The question I am asked these days is, “How did you and Aaron get started fishing?”…
In the early eighties, our three sons, Brian, Chris, and Aaron, would frequent Malibu Beach. I was always there, you could find me sun-bathing on the sand near Alice’s Restaurant while the boys fished off the end of Malibu pier.

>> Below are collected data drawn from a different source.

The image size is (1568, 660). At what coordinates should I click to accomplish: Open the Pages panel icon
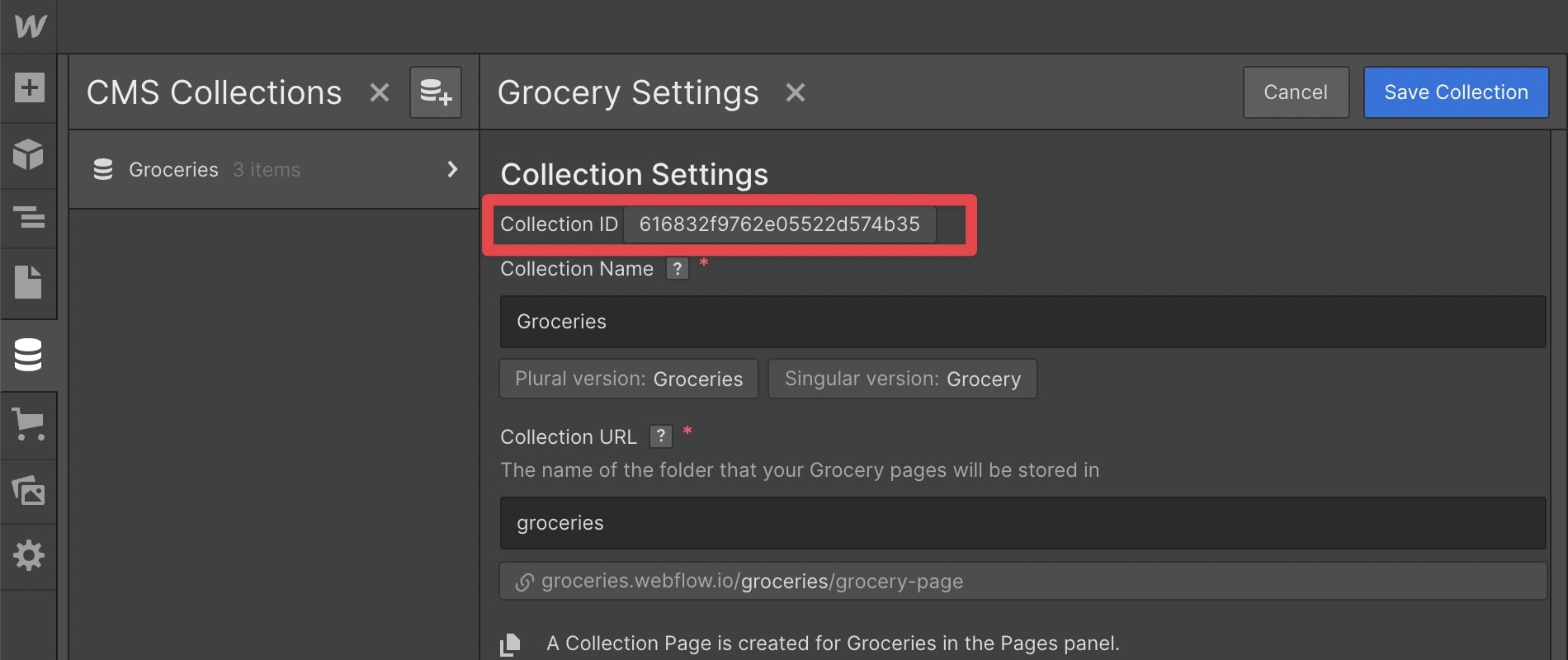[x=29, y=282]
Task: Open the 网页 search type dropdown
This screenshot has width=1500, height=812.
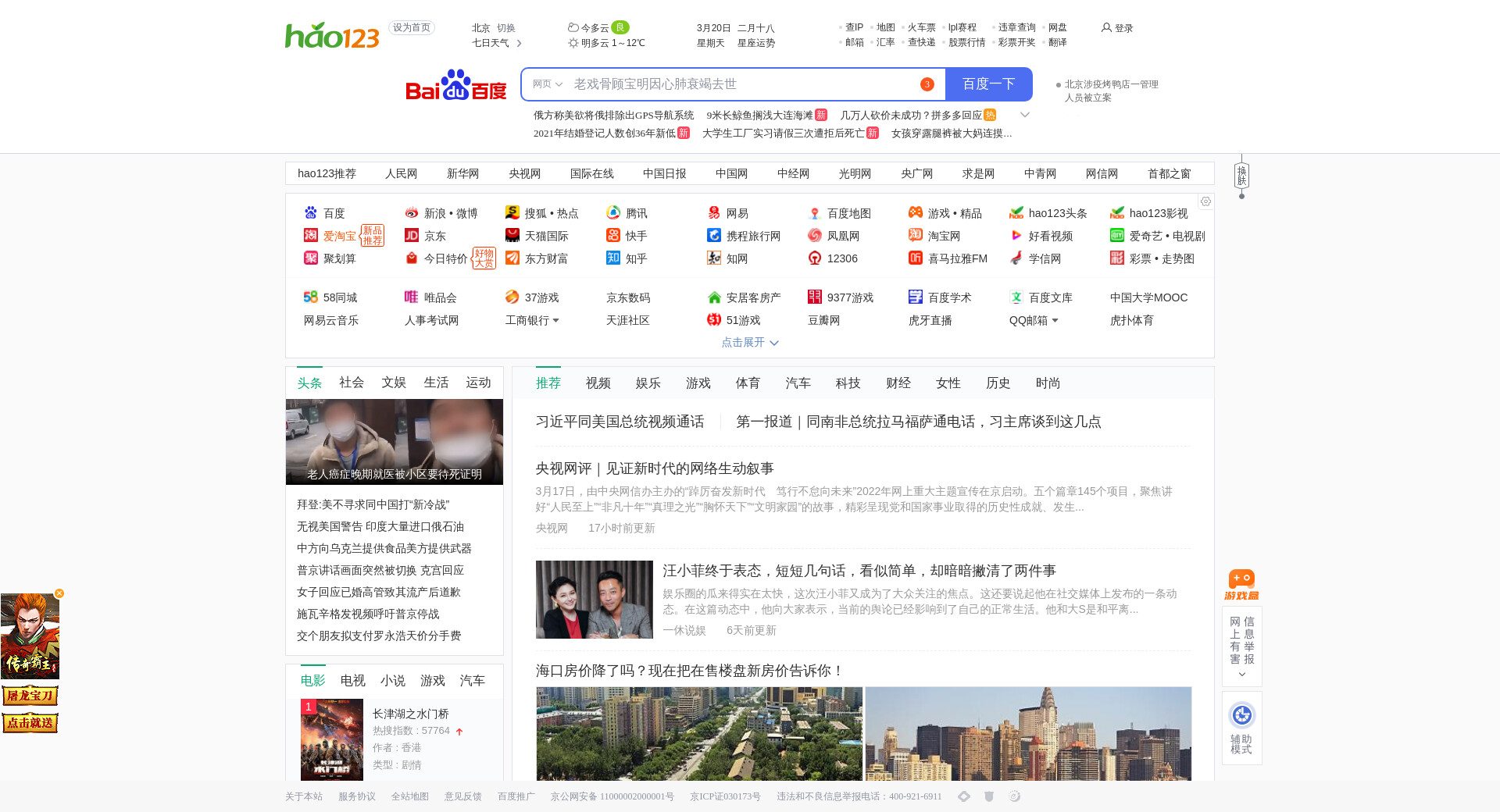Action: point(548,84)
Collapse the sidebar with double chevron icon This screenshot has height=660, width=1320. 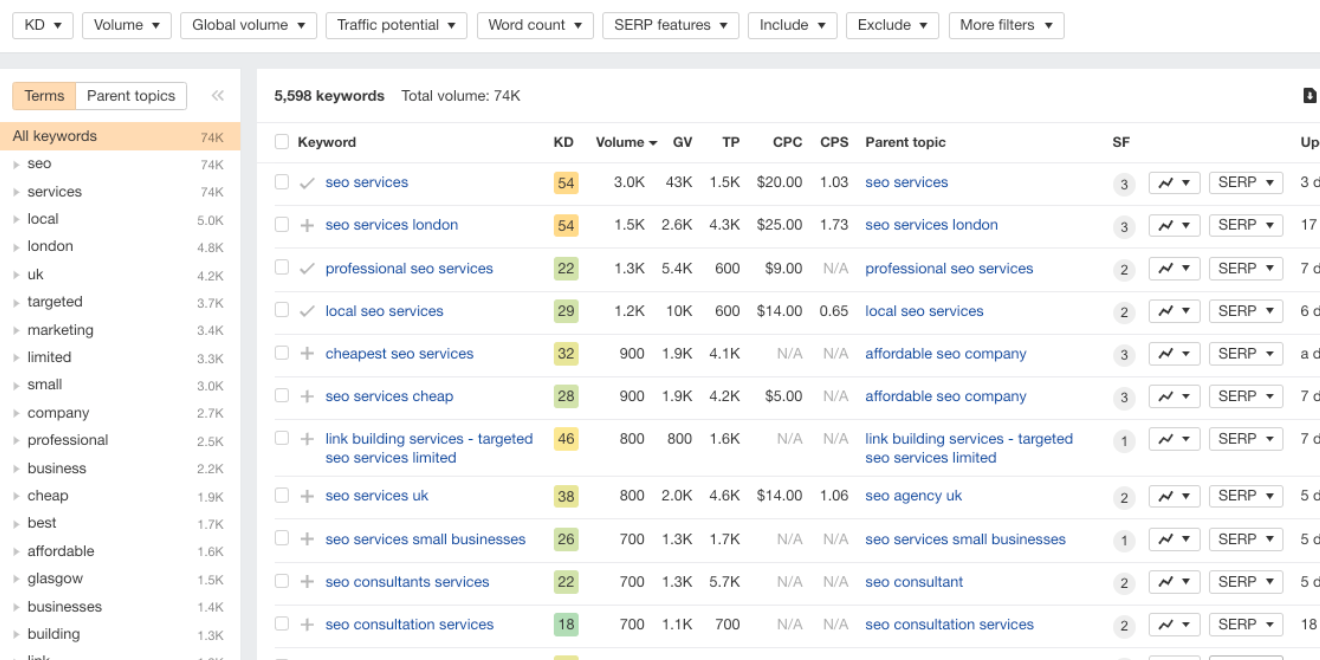click(217, 96)
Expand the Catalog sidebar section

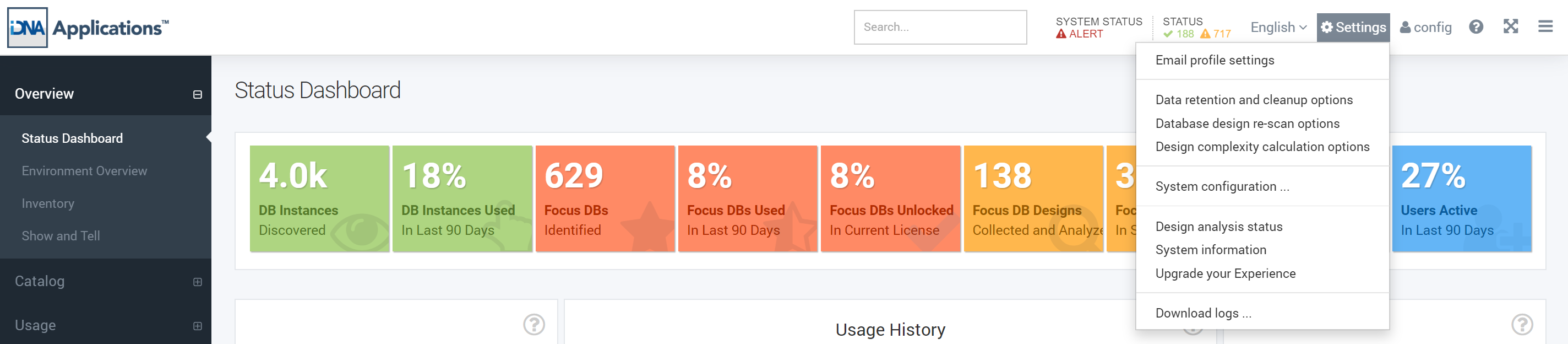pos(197,282)
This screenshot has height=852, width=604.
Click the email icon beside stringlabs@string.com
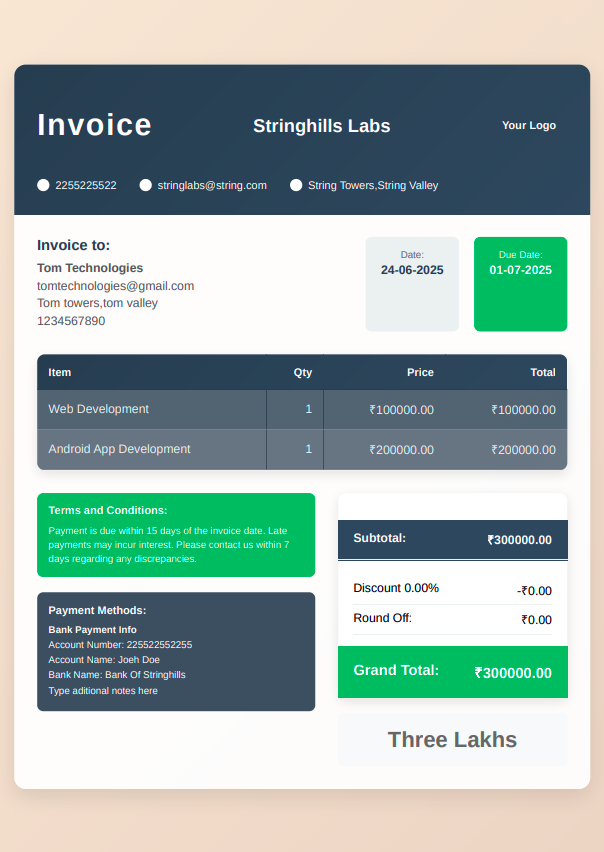[146, 185]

Late one afternoon, I dragged myself off the beach towel and out to the pier to round up the boys and head for home. But this time they would not budge. They were on a red-hot mackerel bite and having way too much fun. I stomped my foot, used a harsh voice; even my “mean” face didn’t work. Aaron gave me his fishing rod (in spite of my protests) and forced me to reel in the mackerel as it was making its last run for freedom and the open sea. To everyone’s delight and surprise I said, “That was fun!” We stayed and fished that night until they threw us off the pier! That’s when I got officially hooked on fishing! It was also the beginning of a grand family adventure. —Carol Martens, Inside Line, May/June 1999
<*}}}}}}}}}>< — The Malibu Pier, like most tinseletown piers, has been used as the setting for many movies and television shows (some sources say it is the second most filmed pier in the world). As already mentioned, the adjacent Surfrider Beach was home base for the Gidget movies. The pier and beach also served as the first home for Baywatch (the world’s No. 1 television show for several years). The pilot, made-for-TV film, Panic at Malibu Pier was filmed here and broadcast in April of 1989. After receiving a fairly good rating it aired as a regular TV series six months later. Many additional episodes were filmed here over the years.
Another, more substantial, movie was the classic 1945 Humphrey Bogart and Lauren Bacall film noir The Big Sleep. In one scene, an apparently dead chauffeur drives off the end of the “Lido Pier” in his car. But who killed the chauffeur? Filming was stopped for two days while they tried to figure out the solution to this and other questions in the film. Finally a call was made to the author of the book—Raymond Chandler himself—but he said he couldn’t remember the killer. Although in the book and film the pier is called the Lido Pier, the Malibu Pier is clearly the pier pictured in the film.